The Adams administration released a new plan Thursday to expand mental health services throughout New York City.
Mayor Eric Adams says the plan will focus on three main areas: addressing teen mental health, supporting those living with severe mental illness and reducing the high-rate drug overdoses.
The city’s Health Commissioner Dr. Ashwin Vasan joined Errol Louis on “Inside City Hall” Friday to discuss the program.
According to Vasan, New York City has reached its highest record for overdose deaths.
“Each year we anticipate those numbers going in the wrong direction because of a rapidly shifting drug supply. Eighty percent of those fatalities involve fentanyl, but also because of the mental health crisis underneath it and what we all been through in the pandemic,” he said.
Vasan said if they were going to reach the administration’s goal to reduce overdose death by 15% by the end of 2025, “we know what strategies work.”
Part of the plan is to bring overdose prevention centers to neighborhoods with high rates of overdose deaths.
Vasan said two existing overdose prevention centers have intervened in over 700 potential fatal overdoses in its first year.
“The substances that are in our drug supply are incredibly powerful,” he said. “We need people to know at a minimum, if they choose to use, if they are addicted and need to use, they need to know that they can be safe and that they can be kept safe.”
When asked if he’s advising New Yorkers to test if they plan on using as the leader of public health in New York City, he said so many people are turning to substances in this “era of pain.”
“If people are going to use, we want obviously to reduce drug use as much as we can,” Vasan said, adding that if people have the need to use, he recommends them to do it safely.
According to Vasan, there are 250,000 in the city who live with a serious mental illness — adding that about 40% of those are disconnected from treatment.
He said those individuals are all at risk for “descending into crisis” if they lose housing, end up social isolating or more.
The new plan is expanding into health, housing and creating a new front door for the system that doesn’t involve law enforcement, he said.

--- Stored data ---
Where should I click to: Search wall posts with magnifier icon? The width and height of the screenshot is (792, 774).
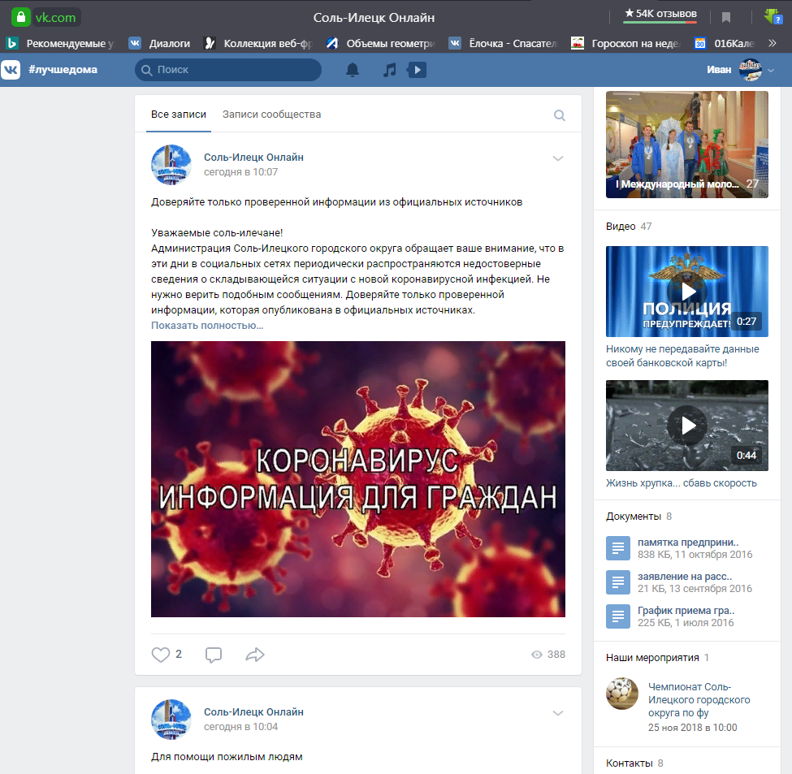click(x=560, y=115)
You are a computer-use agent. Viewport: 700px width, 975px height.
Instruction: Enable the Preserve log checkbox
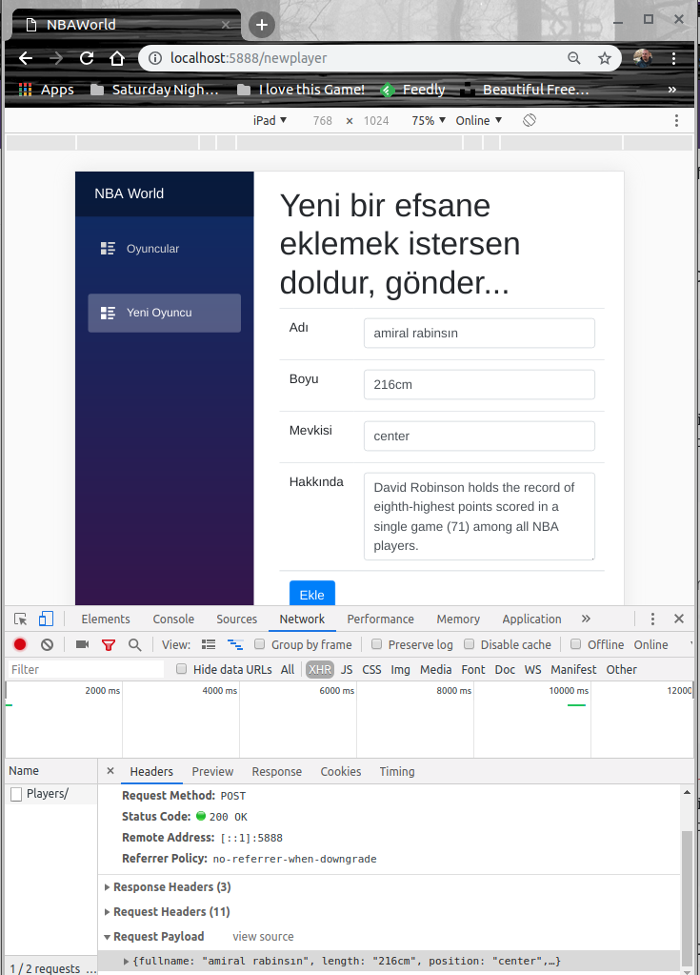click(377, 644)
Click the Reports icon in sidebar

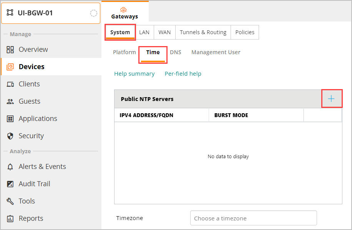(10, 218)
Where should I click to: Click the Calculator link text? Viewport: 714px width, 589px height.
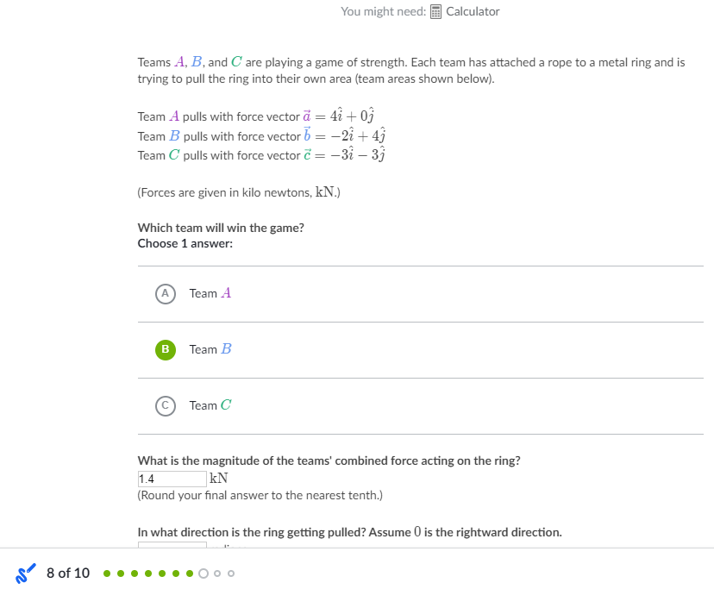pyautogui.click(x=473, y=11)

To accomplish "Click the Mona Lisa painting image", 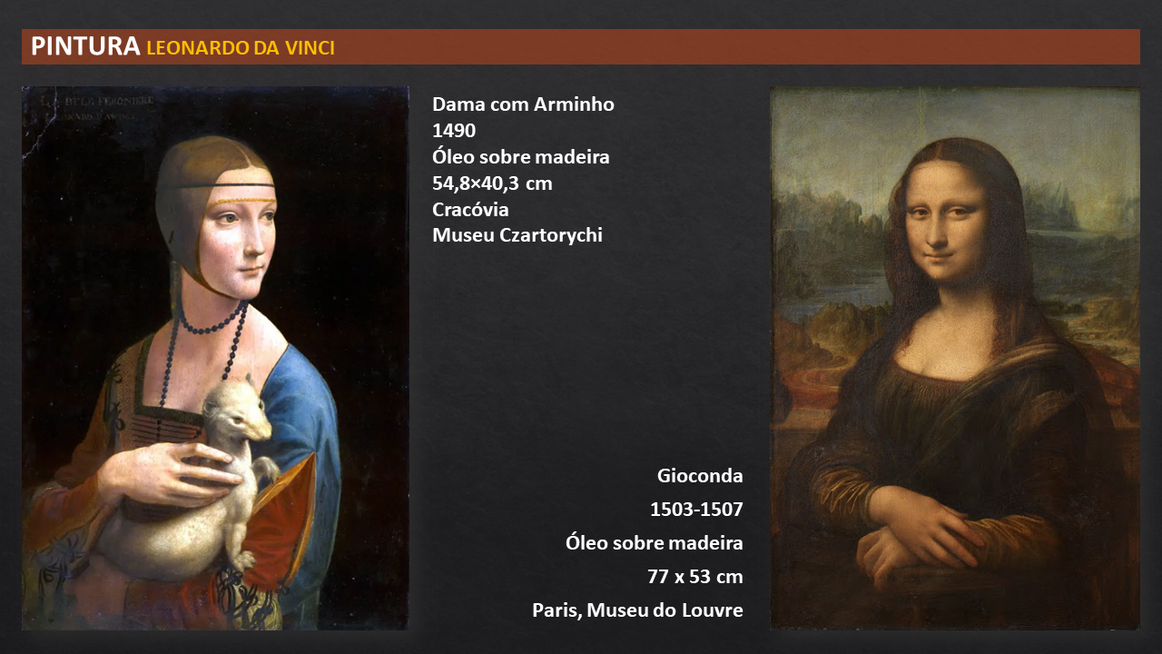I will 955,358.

--- WORK ORDER 1 ---
Extract, word for word, the part of the article on the city's mental health plan starting at "The city’s Health" and ending at "of overdose deaths.".
--- WORK ORDER 2 ---
Please continue the article on the city's mental health plan from the point where it stops.

--- EXPECTED OUTPUT 1 ---
The city’s Health Commissioner Dr. Ashwin Vasan joined Errol Louis on “Inside City Hall” Friday to discuss the program.
According to Vasan, New York City has reached its highest record for overdose deaths.
“Each year we anticipate those numbers going in the wrong direction because of a rapidly shifting drug supply. Eighty percent of those fatalities involve fentanyl, but also because of the mental health crisis underneath it and what we all been through in the pandemic,” he said.
Vasan said if they were going to reach the administration’s goal to reduce overdose death by 15% by the end of 2025, “we know what strategies work.”
Part of the plan is to bring overdose prevention centers to neighborhoods with high rates of overdose deaths.

--- EXPECTED OUTPUT 2 ---
“We know that those are the building blocks of a recovery oriented mental health system,” Vasan said. “We can’t just keep lurching from crisis to crisis.”
Vasan referred to mental health as a “human condition,” adding that the pandemic has isolated tons of people from their normal lives, which can be traumatic.
“One thing I know about trauma is the closer you are to it, the further you are to really understanding its ripple effects. We need to connect around this humanity,” he said.
Young people are seen to have higher rates of mental needs. Vasan said the mental health crisis is a powerful crisis that targets younger individuals, teenage girls in particular.
“Frankly, we have to innovate in this space and we have to bring care to where young people spend the most time,” he said. “That means bringing it to our schools, treating our teachers, treating the adults in the room, but also meeting kids where they are with the technologies they use.”
According to Vasan, they learned through the pandemic that young people prefer receiving services through telehealth — a $12 million program for high schoolers and suicide prevention pilot programming at NYC Health + Hospitals.
“We launched $20 million in new resources yesterday on top of $370 million that this administration has already put in year one. But it’s going to continue to grow each year,” he said.